- [Input data]
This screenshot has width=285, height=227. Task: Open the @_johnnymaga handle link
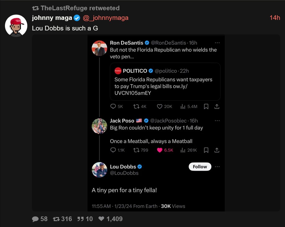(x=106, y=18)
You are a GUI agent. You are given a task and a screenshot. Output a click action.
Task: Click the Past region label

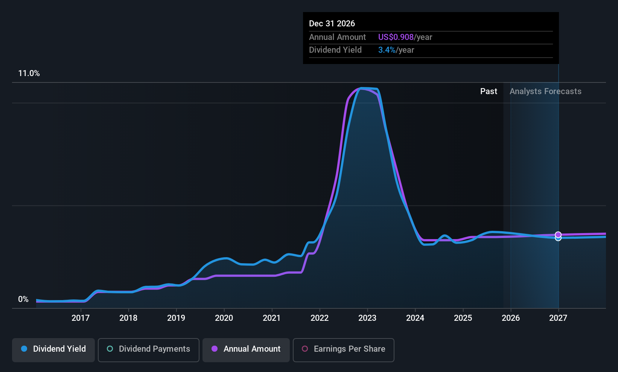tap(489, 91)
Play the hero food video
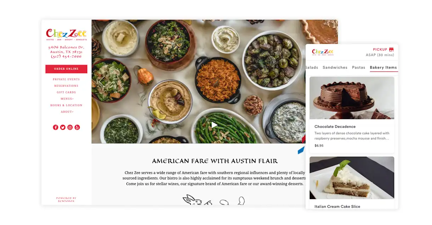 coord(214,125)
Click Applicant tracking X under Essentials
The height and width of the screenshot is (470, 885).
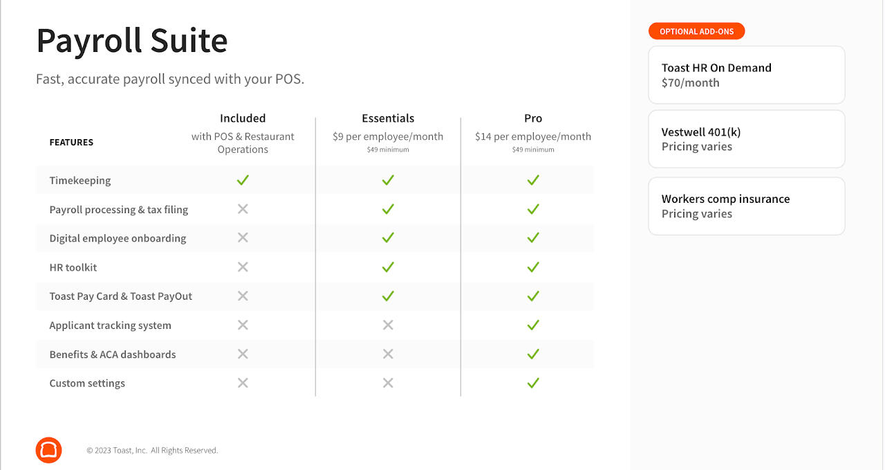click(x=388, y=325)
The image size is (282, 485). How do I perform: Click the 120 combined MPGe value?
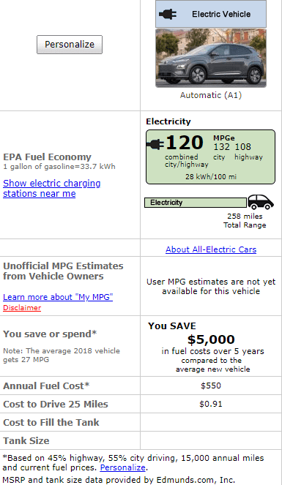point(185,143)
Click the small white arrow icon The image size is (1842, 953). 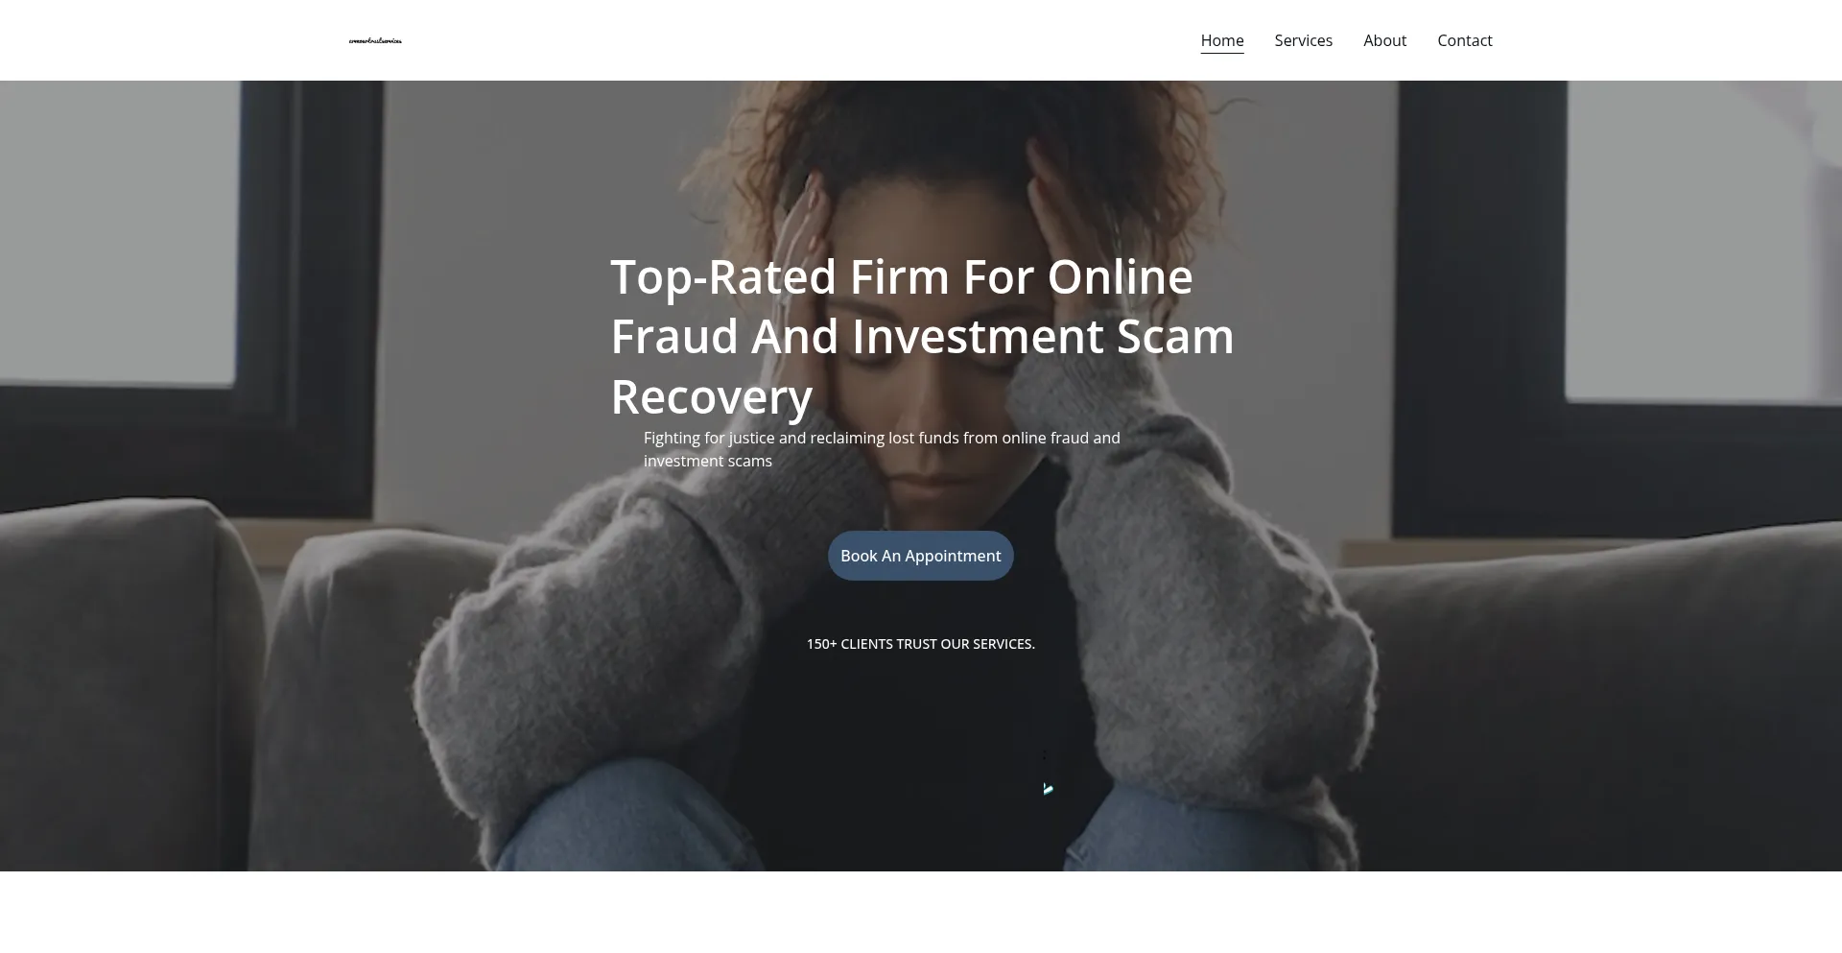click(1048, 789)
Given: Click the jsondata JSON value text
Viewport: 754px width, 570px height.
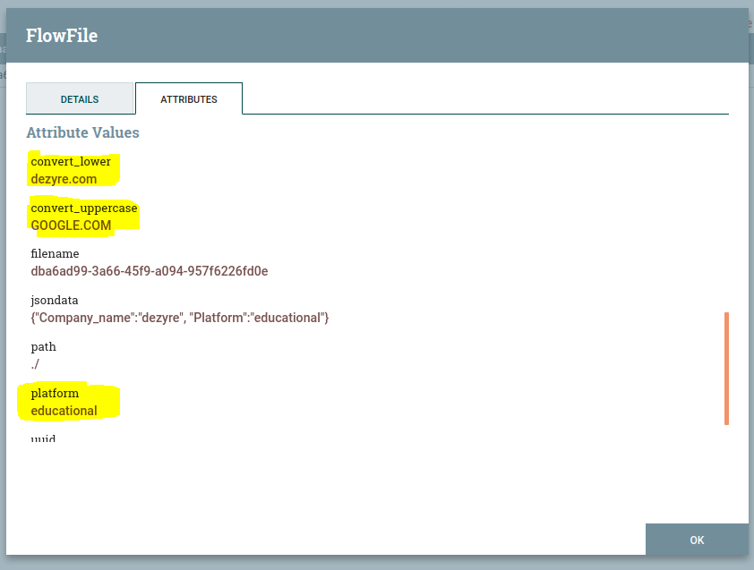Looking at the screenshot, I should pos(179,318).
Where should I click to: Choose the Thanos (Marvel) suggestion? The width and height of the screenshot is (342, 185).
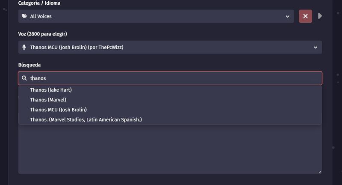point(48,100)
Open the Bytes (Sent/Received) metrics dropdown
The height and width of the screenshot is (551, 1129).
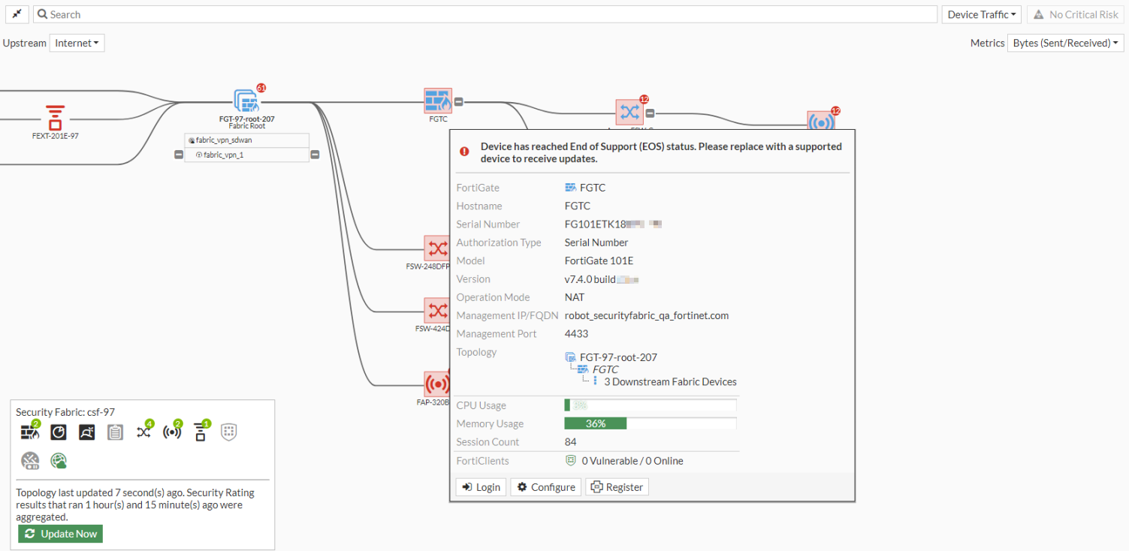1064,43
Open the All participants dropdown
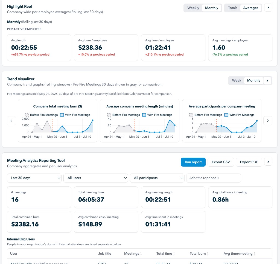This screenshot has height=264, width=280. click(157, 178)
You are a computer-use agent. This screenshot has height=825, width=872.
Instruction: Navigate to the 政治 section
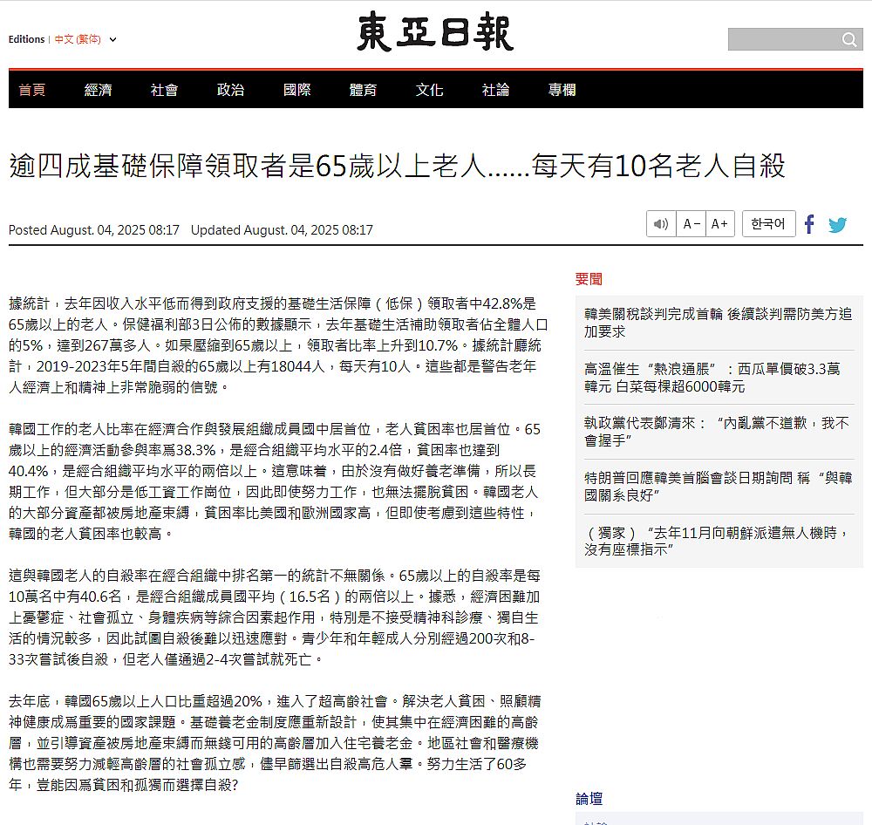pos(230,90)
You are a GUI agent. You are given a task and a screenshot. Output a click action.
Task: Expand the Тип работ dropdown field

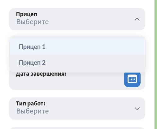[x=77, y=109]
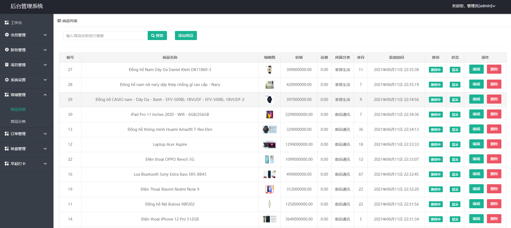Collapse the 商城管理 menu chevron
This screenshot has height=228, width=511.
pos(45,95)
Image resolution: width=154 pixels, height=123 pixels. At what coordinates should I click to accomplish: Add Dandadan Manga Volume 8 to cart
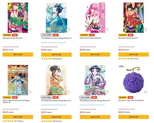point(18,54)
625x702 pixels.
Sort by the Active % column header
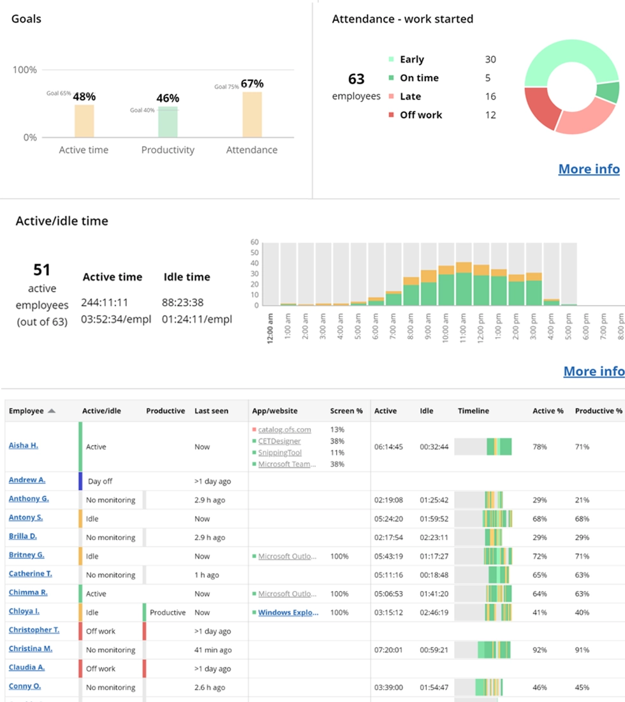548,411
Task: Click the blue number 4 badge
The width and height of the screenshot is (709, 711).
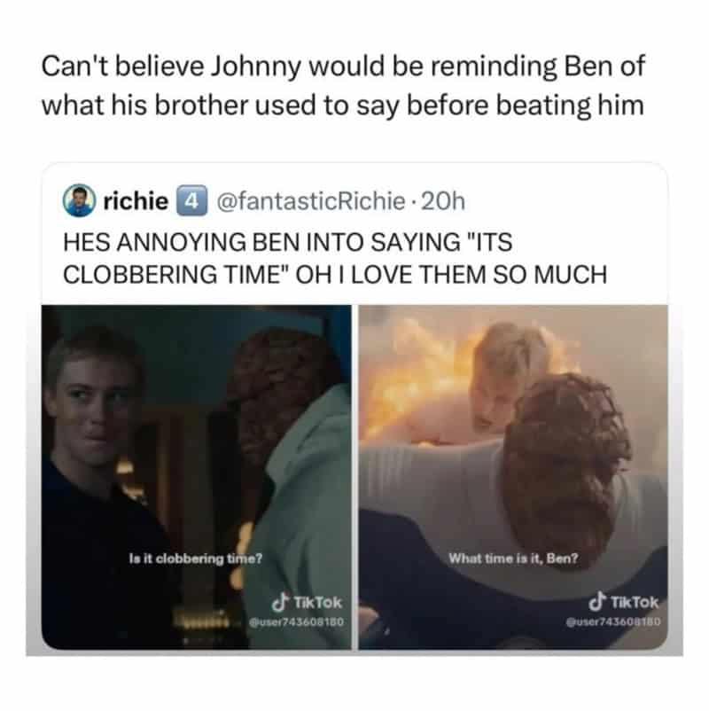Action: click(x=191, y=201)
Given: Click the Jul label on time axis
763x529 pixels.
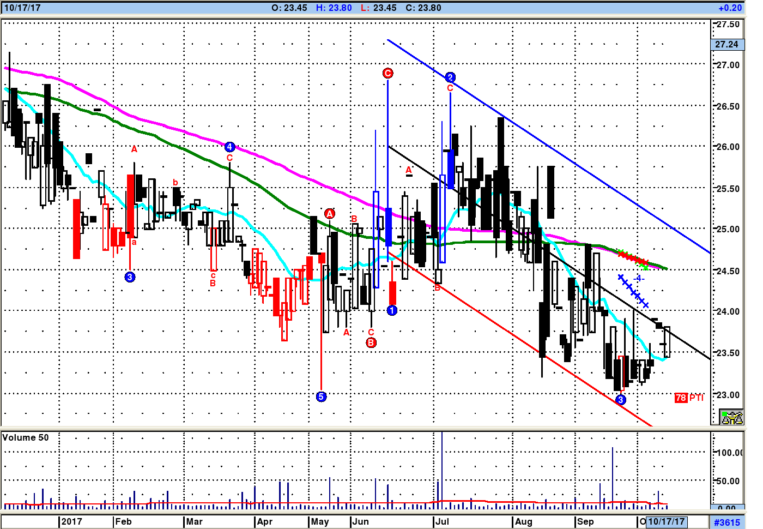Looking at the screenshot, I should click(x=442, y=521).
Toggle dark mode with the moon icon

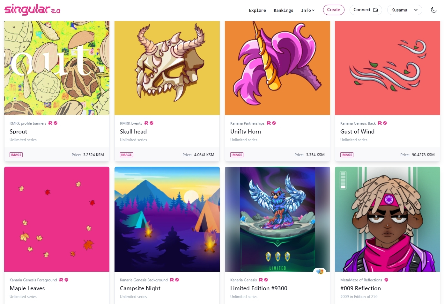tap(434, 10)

- [What the task asks] Copy exactly, please, every line from the one holding "Open the Bytes" through the last line of the data, both ends included, and no pictures.

- [Task output]
Open the Bytes (Sent/Received) metrics dropdown
The height and width of the screenshot is (551, 1129).
1064,43
Open the All participants dropdown
This screenshot has height=264, width=280. click(157, 178)
You are a computer-use agent. This screenshot has height=825, width=872.
Instruction: Navigate to the 政治 section
pos(230,90)
You are a GUI agent. You are given a task and a screenshot. Output a click action.
Task: Expand the Тип работ dropdown field

[x=77, y=109]
Collapse the 商城管理 menu chevron
This screenshot has height=228, width=511.
pos(45,95)
Image resolution: width=154 pixels, height=123 pixels. At what coordinates should I click to accomplish: Add Dandadan Manga Volume 8 to cart
point(18,54)
625x702 pixels.
Sort by the Active % column header
548,411
Task: Click the blue number 4 badge
The width and height of the screenshot is (709, 711).
Action: click(x=191, y=201)
Given: Click the Jul label on time axis
763x529 pixels.
Looking at the screenshot, I should click(x=442, y=521).
Toggle dark mode with the moon icon

tap(434, 10)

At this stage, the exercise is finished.